Three-month base metals prices on the London Metal Exchange were mixed this morning, Monday February 4, with copper down by 0.4% at $6,116 per tonne and zinc leading on the upside with a 0.6% gain. Aluminium, nickel and lead were all up by 0.2% and tin was little changed.

With the Lunar New Year holidays (February 4-10) underway in China and across most of Asia, volume across the LME base metals complex has been light with 1,788 lots traded at 6.40am London time.

In the precious metals this morning, gold, silver and palladium prices were weaker by between 0.1% and 0.2%, with gold at $1,312.85 per oz, while platinum was up by 0.2% at $822.70 per oz.

In wider markets, the spot Brent crude oil price was off by 0.10% at $62.78 per barrel – prices are once again challenging resistance that lies between $62 and $63.75 per barrel.

The yield on US 10-year treasuries has climbed, it was recently quoted at 2.6904%. The yields on the US 2-year and 5-year treasuries remain inverted, although the gap is narrower, they were recently quoted at 2.5090% and 2.5084% respectively. The German 10-year bund yield was firmer at 0.1600%.

Many Asian equity markets are closed for the Lunar New Year holidays but those that were open were firmer: Nikkei (+0.46%) and the ASX 200 (+0.48%).

This morning’s performance in Asia follows a stronger performance in western markets last Friday; in the United States, the Dow Jones Industrial Average closed up by 0.26% at 25,063.89, and in Europe, the Euro Stoxx 50 closed up 0.37% at 3,171.12.

The dollar index has rebounded after the weakness seen following the dovish US Federal Reserve comments on January 30 – it was recently quoted at 95.72, and as the dollar has strengthened the other major currencies we follow have pulled back to consolidate: the euro (1.1442), the yen (109.76), the Australian dollar (0.7235) and sterling (1.3074).

On the economic agenda this morning there is data on Spanish unemployment, EU Sentix investor confidence, UK construction purchasing managers’ index (PMI), EU producer price index (PPI), Italian consumer price index (CPI), with US releases that include factory orders and a loan officer’s survey.

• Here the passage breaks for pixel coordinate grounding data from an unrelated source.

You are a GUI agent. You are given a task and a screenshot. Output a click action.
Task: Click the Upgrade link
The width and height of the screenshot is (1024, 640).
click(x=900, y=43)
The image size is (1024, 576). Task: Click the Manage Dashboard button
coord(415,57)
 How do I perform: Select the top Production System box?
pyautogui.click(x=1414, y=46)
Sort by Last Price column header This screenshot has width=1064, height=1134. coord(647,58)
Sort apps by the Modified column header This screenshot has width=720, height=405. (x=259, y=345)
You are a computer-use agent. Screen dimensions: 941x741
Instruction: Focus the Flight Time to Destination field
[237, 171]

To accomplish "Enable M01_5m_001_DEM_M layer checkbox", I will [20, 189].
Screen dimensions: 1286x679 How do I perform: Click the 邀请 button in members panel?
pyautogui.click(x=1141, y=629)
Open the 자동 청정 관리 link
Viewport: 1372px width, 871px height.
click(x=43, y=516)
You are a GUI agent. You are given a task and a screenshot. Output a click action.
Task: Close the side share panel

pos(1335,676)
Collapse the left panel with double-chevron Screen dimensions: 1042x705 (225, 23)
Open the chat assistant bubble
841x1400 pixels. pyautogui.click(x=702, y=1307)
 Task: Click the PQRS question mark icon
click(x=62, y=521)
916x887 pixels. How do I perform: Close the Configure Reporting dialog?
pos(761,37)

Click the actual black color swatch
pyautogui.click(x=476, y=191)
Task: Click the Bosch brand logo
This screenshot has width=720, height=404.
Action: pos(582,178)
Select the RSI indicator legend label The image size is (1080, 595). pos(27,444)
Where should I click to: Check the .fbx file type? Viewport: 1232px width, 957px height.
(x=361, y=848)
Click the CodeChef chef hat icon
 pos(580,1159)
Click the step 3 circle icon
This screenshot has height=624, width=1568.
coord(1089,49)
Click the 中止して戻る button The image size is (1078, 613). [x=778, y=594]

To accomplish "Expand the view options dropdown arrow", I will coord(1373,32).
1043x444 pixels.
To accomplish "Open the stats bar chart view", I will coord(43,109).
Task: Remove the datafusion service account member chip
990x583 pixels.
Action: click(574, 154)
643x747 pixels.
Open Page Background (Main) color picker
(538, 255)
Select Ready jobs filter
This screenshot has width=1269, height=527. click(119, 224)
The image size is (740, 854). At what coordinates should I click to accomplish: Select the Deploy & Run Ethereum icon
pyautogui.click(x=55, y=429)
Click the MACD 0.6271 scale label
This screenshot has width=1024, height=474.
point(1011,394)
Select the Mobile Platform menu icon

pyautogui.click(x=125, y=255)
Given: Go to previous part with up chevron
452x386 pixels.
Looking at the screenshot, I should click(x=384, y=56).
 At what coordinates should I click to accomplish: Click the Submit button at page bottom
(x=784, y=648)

The base metals prices are trending higher, some more so than others with zinc, nickel and tin in the driving seats. Given the poor Chinese Caixin PMI data out last week it is surprising that prices have held their bullish tone – this suggests a degree of price robustness that bodes well for further strength, especially while US-China trade talks reportedly make some progress. For now, after the long drawn-out downtrends from the second half of last year, we may well see further gains with price gains also encouraging some restocking.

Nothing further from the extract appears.